A bit like Roman emperors in the Coliseum, editors have, by giving a simple ‘thumbs up’, the power to create heroes or, with a ‘thumbs down’, to kill off the gladiators of politics and the glitterati of sport and show business.
It is the editors who decide who will be victorious and who will be vanquished.
So what will happen now if it’s a case of ‘editors no more’, as predicted by John McGurk, a former editor of The Scotsman and Scotland on Sunday and managing editor of the Daily Telegraph?
In the wake of the departure of Tony Gallagher as the editor of the Daily Telegraph, which broke the expenses scandal, McGurk says there was a time when newspaper editors were the masters of their publications.
They often shunned the management and the advertising staff in the name of editorial independence.
This is supported by Lamlash-based Gordon Terris, the now retired advertising director of the Daily Record and Sunday Mail, who told me this week: “The legendary Daily Record editor, Bernard Vickers, in a moment of clarity described the relationship between himself and his MD, Vic Horwood, thus: ‘Vic and I walk hand in hand, with him a respectful half step behind me’.”
But McGurk wrote: “Nowadays, it’s a very different picture. Editors have come under the heel of new-wave digital gurus with visions of a digital future and who talk a digital language only they fully understand.
“Proven successes don’t seem to matter in the new world where real digital successes have still to be discovered.
“Gallagher, a highly-successful editor who was no digital alien, has been replaced by a new system rather than a new editor. This departure effectively signals the end for the newspaper editor.”
McGurk says that editors of regional newspapers, like me, lost their standing when the accountants moved in.
The number crunchers demanded that their papers were produced as cheaply as possible, and it was a case of never mind the quality, feel the bottom line.
But I beg to differ. This is only partly true. We may have lost standing in the trade, but out in the community we were appreciated and respected.
Editors are still respected – and still needed.
The process of running a newspaper bears little resemblance to how it was done even ten years ago when editors still ruled the roost often by the sheer force of their personality.
It was the editor, McGurk avers, who declared the politics and derailed the politicians; directed the tone and the shape; decided what was in and what was out; decreed which campaign or investigation would be launched; discharged budgets; demanded more pagination; debunked advertising; defused the management; delivered the marketing strategy and then designated where to go for lunch.
In reality, not a great deal has changed.

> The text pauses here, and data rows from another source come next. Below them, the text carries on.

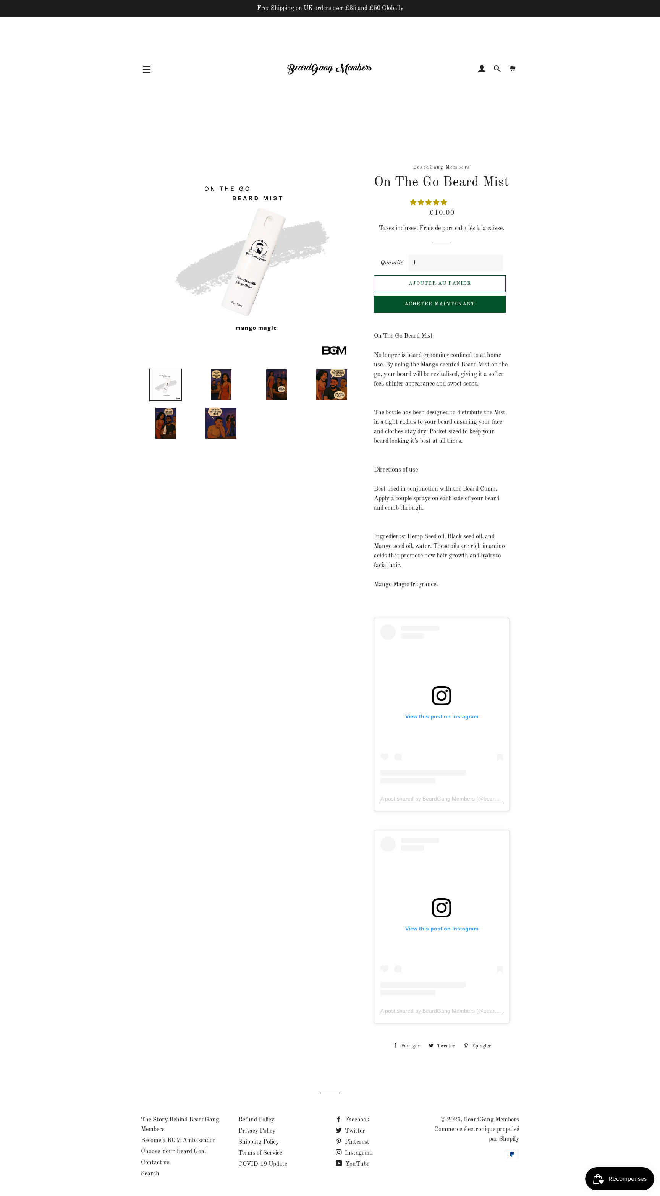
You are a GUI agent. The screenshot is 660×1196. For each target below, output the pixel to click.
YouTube (356, 1164)
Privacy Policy (256, 1131)
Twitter (354, 1131)
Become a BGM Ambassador (178, 1141)
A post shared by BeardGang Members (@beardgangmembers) (457, 799)
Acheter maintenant (439, 303)
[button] (429, 203)
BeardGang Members (491, 1120)
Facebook (356, 1120)
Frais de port (436, 228)
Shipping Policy (258, 1142)
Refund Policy (256, 1120)
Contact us (155, 1163)
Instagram (358, 1153)
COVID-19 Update (262, 1164)
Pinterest (356, 1142)
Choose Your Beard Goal (173, 1152)
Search (150, 1174)
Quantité (391, 263)
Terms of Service (260, 1153)
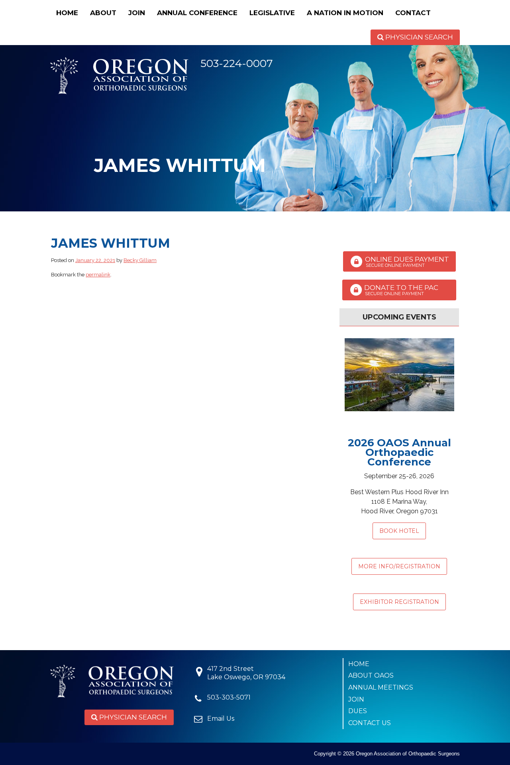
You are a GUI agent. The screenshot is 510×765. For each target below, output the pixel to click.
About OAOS (371, 675)
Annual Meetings (380, 687)
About (103, 13)
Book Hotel (399, 530)
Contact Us (369, 723)
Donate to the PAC (406, 290)
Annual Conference (197, 13)
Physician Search (418, 37)
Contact (413, 13)
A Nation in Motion (345, 13)
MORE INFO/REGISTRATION (399, 566)
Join (136, 13)
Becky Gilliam (140, 260)
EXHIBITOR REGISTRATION (399, 601)
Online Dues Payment (406, 261)
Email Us (220, 718)
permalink (98, 275)
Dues (357, 711)
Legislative (272, 13)
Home (67, 13)
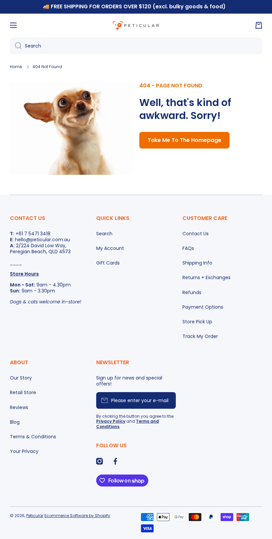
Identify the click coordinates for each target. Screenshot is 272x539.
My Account (110, 248)
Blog (15, 422)
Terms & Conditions (33, 436)
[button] (258, 25)
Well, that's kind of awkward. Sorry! (185, 109)
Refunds (191, 292)
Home (16, 66)
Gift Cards (108, 263)
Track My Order (200, 336)
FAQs (188, 248)
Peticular (34, 515)
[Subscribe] (167, 400)
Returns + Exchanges (206, 277)
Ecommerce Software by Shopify (77, 515)
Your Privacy (24, 451)
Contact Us (195, 233)
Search (104, 233)
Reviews (19, 407)
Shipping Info (197, 263)
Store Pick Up (197, 321)
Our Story (21, 378)
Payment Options (202, 307)
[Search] (16, 46)
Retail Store (23, 392)
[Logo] (136, 25)
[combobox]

Editors never really held the purse strings – that was the managing editor or managing director’s job – and they seldom, if ever, got out to lunch, not on local papers anyway, but they did all of the above.
And they still do it, in addition to drawing up the news and features schedules and chairing the editorial conference, laying out pages, reporting on news items and representing their titles out in the community.
There is no digital input involved when it comes to giving talks to schools, youth groups, Woman’s Guilds, Rotary Clubs and the rest and meeting public representatives.
Digital is not present down in the pub or on the street or public transport where, if you have your ear to the ground, you can pick up exclusive stories, not lifts from the net.
Now that newspaper staffs have been cut to the bone and offices have been closed in Scotland’s High Streets, editors are needed as never before.
Trinity Mirror seems to have recognised that here in Scotland with the appointment this week of editor-in-chief, Allan Rennie, as managing director at Central Quay.
Bill Heaney is an award-winning journalist who edited the Lennox Herald for many years and was a special adviser, on the regional Press, at Holyrood and a media adviser at Westminster. He is now retired but continues to operate as a columnist with the Lennox Herald and a pro bono media consultant to a number of churches and charities.